Hacker News new | past | comments | ask | show | jobs | submit login
A quarter of online ad traffic is fraudulent (adweek.com)
78 points by elorant on Oct 20, 2013 | hide | past | favorite | 37 comments



While this is probably true -- or even worse -- I think this is already baked into the rates advertisers are paying. Sophisticated advertisers have conversion rates they track carefully and what they bid/spend on ads is worked-to backwards from that number. In other words, if a conversion is worth $5 to me, and I see I get a 3% conversion rate, I'm not going to spend more than $0.15 per click.

Obviously this isn't a universal truth, and branding campaigns are more difficult to price, but this story is posted cyclically and it I often read people's take that this is a stat indicating things are unsustainable and headed for a correction, but I think we're past that. Online advertisers have grown more sophisticated over the last decade and CPMs & CPCs have dropped significantly along with that.

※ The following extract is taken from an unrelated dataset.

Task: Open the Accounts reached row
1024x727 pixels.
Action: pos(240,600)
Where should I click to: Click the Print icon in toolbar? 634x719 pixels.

Curious what anybody else thinks..


I agree. Fake traffic or not, it's factored into the price and the stats are still just too good compared to what you can get anywhere else from an information standpoint. As a marketing person, you're always proving your worth--digital ads make this a lot easier (at least if you're good at your job).

The problem (at least if you're selling digital ads) is I don't see a scenario where margins increase. The "ad network" effect will continue and there will be more consolidation in the industry with more link-bait headlines coming out of blog mills. The area where there could be more profit would be if content creators integrated more with advertisers, which is only going to get hairy and annoying in a different way. But for something like NYT--I wouldn't be all that surprised if the line between advertiser and content continues getting more fuzzy in order to maintain decent CPMs on what is probably a relatively fixed amount of traffic/inventory.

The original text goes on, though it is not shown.